# Best stock sense rom?



## redbelly (Oct 8, 2011)

Hey, rooting my brother in law's inc2, just curious what is the best stock debloated sense GB rom?

Thanks
Dan

Sent from my HTC ThunderBolt using RootzWiki


----------



## jellybellys (Apr 3, 2012)

GB for the inc2 is almost dead now. Seems like everyone is on either Aeroevan's CM9, AOKP, or MIUIv4


----------



## redbelly (Oct 8, 2011)

Yeah, that's kind of how it looks. I appreciate all your help in the other thread, his original phone was rooted with the stock HTC rom, just looking for something that was debloated mainly.
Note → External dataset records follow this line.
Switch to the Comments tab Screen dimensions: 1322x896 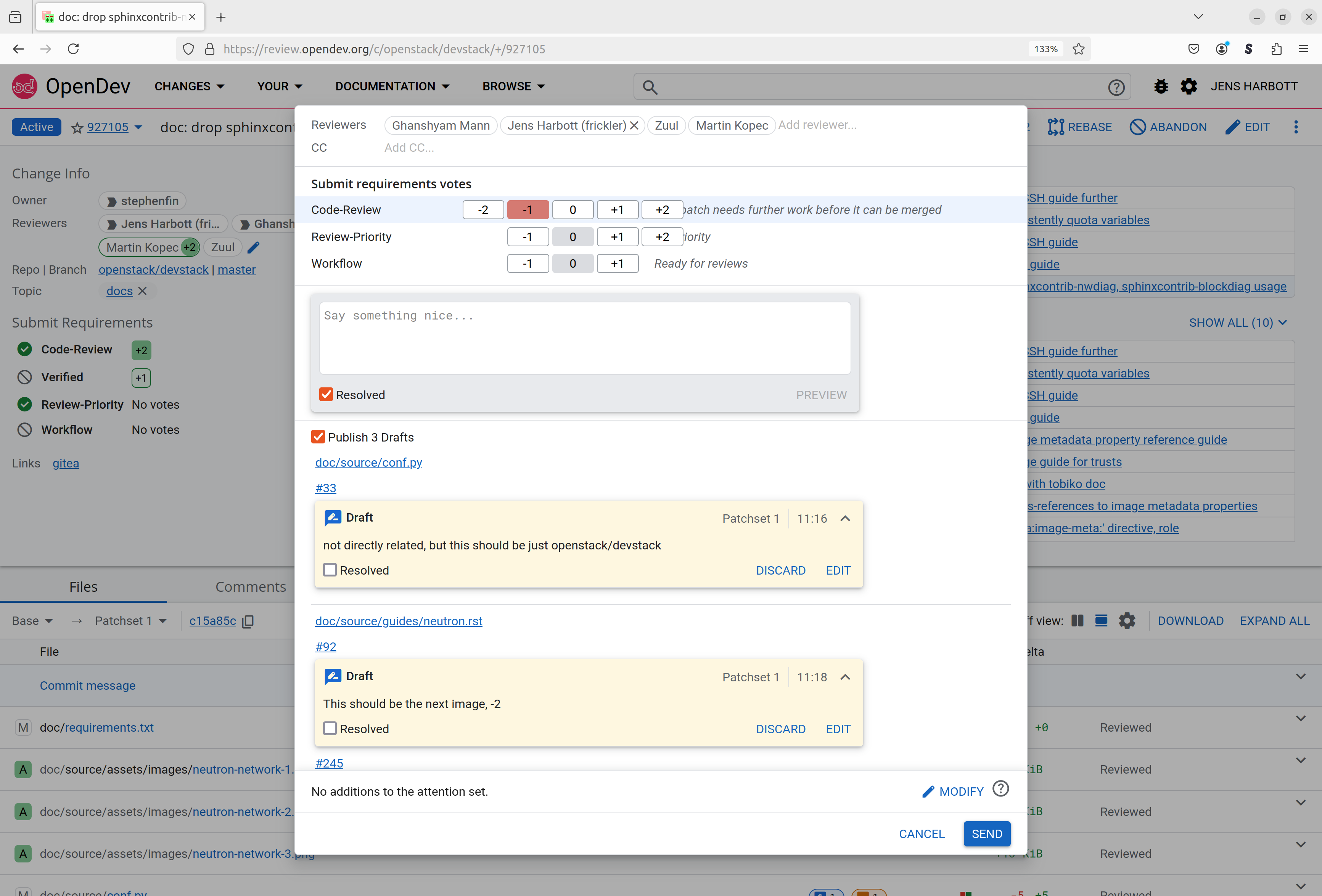[250, 587]
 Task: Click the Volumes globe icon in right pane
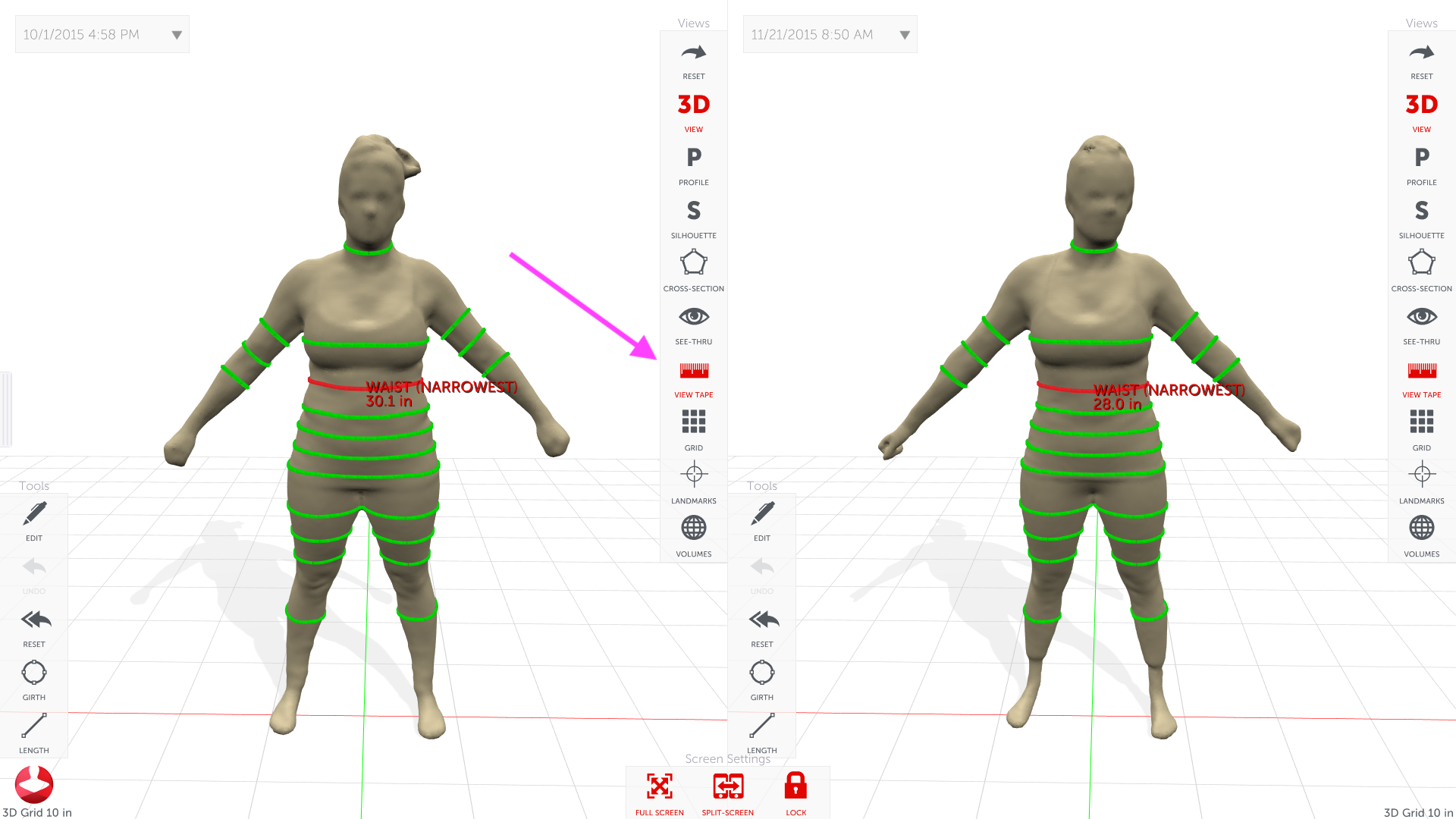[1421, 529]
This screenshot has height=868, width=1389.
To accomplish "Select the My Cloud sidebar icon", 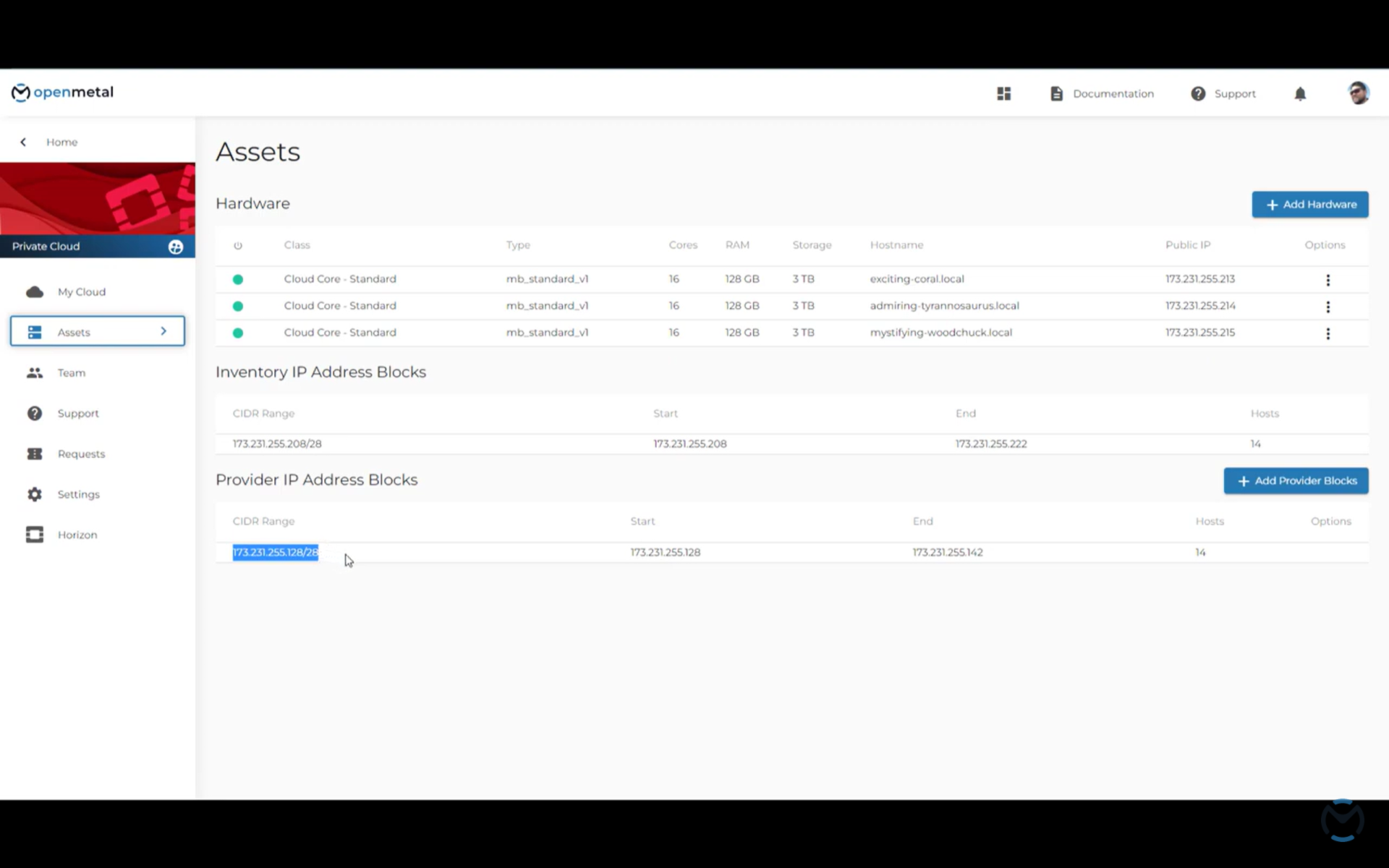I will tap(35, 292).
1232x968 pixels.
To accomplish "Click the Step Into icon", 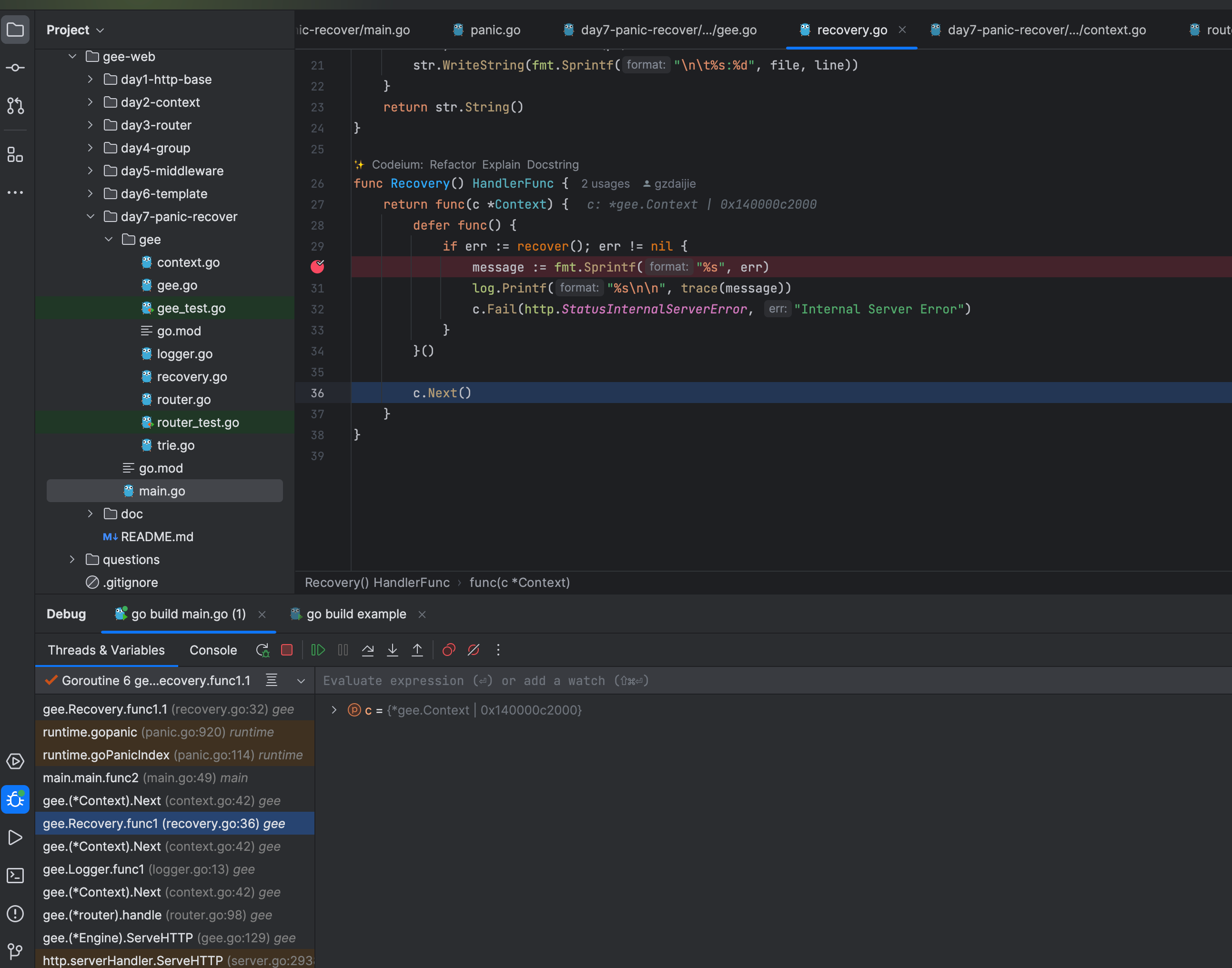I will point(392,650).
Sent from my HTC ThunderBolt using RootzWiki


----------



## Liarsenic (Aug 10, 2011)

redbelly said:


> Yeah, that's kind of how it looks. I appreciate all your help in the other thread, his original phone was rooted with the stock HTC rom, just looking for something that was debloated mainly.
> 
> Sent from my HTC ThunderBolt using RootzWiki


Nitsuj over on xda has a good debloated ROM.

Sent from my ADR6350 using Tapatalk


----------



## twister250 (Nov 8, 2011)

redbelly said:


> Yeah, that's kind of how it looks. I appreciate all your help in the other thread, his original phone was rooted with the stock HTC rom, just looking for something that was debloated mainly.
> 
> Sent from my HTC ThunderBolt using RootzWiki


The best sense rom is Skyraider Zeus 1.3. IMO...

Sent from my Incredible 2


----------



## redbelly (Oct 8, 2011)

Thanks, I'll check those both out

Sent from my HTC ThunderBolt using RootzWiki


----------



## Nickolas (Sep 8, 2011)

Skyraider ftw. Flashed it a few days ago and loving it. Didn't like the battery drain on the ics roms. Definitly recommending skyraider Zeus though.

Sent from my ADR6350 using RootzWiki


----------



## dro855 (Dec 13, 2011)

Add another vote for SkyRaider Zeus. I had SkyRaider on my Dinc1 and loved it as well. To me, they have some of the most stable, feature-rich ROMS around. I'm more of a AOSP guy, but those are the only Sense ROMS I run.


----------